# SUPPLIED TEXT:
<<<<

How EAA Supplements Amplify the Benefits of Resistance Exercise

Resistance exercise stimulates muscle protein turnover. Muscle protein turnover is the balance between how much muscle protein is broken down and how much muscle protein is built back up. This is how muscle fiber function improves. Newer, better functioning fibers are synthesized to replace older ones that are not functioning as well. Both muscle protein breakdown and muscle protein synthesis are stimulated.

Since resistance exercise increases the efficiency of muscle protein synthesis, the increase in synthesis will be slightly greater than the increase in breakdown. The stimulation of protein synthesis is limited, however, because some of the essential amino acids released by protein breakdown are oxidized and not available to be reused for synthesis. Thus, even though the muscle is able to produce new protein more efficiently during resistance exercise, the balance between muscle protein synthesis and breakdown remains negative (i.e., net loss of muscle protein) in the absence of nutrient intake.

Therefore, performing resistance exercise in a fasted state does not result in a positive muscle protein balance. To tip the balance in favor of muscle building, you must consume essential amino acids to replace those oxidized while exercising.

If you’re simply looking to increase muscle strength, then you only need to consume EAAs. But, if increasing muscle strength and muscle mass is your goal, you need to eat extra calories in addition to EAAs. You can tailor your nutrition to your resistance-exercise goals—mass, strength, or both—by adjusting your EAA and extra calorie intake.

>>>>

# PROBLEMS AND TASKS:
**a.** Copy out the passage on EAA supplements from "How EAA Supplements" down to "synthesis are stimulated.".
**b.** Answer these questions from the passage on EAA supplements:
(i) What does resistance exercise stimulate?
(ii) Why is the stimulation of protein synthesis limited?
(iii) Besides EAAs, what do you need if your goal is to increase both muscle strength and muscle mass?

Stored data entries
<<<<

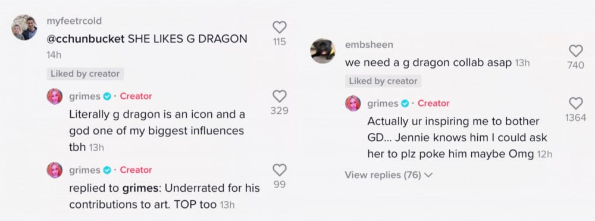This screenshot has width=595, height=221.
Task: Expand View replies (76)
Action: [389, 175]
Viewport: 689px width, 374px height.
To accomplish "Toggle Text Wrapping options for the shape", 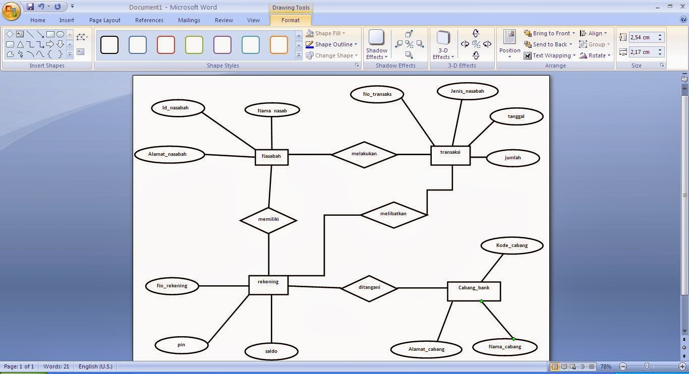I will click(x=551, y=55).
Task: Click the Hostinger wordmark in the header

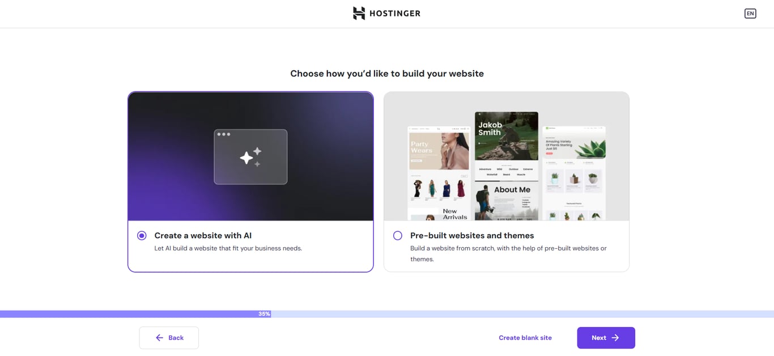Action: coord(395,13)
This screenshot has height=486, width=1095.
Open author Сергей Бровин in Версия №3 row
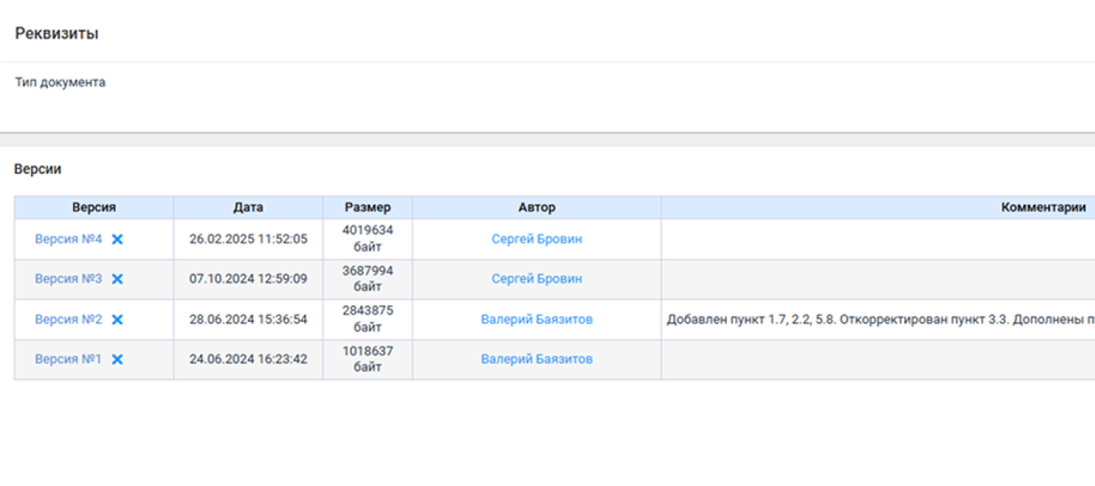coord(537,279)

>>>>

# PER-TASK OUTPUTS:
**a.**
How EAA Supplements Amplify the Benefits of Resistance Exercise

Resistance exercise stimulates muscle protein turnover. Muscle protein turnover is the balance between how much muscle protein is broken down and how much muscle protein is built back up. This is how muscle fiber function improves. Newer, better functioning fibers are synthesized to replace older ones that are not functioning as well. Both muscle protein breakdown and muscle protein synthesis are stimulated.

**b.**
(i) It stimulates muscle protein turnover.
(ii) Some of the essential amino acids released by protein breakdown are oxidized and are not available to be reused for synthesis.
(iii) You need to eat extra calories.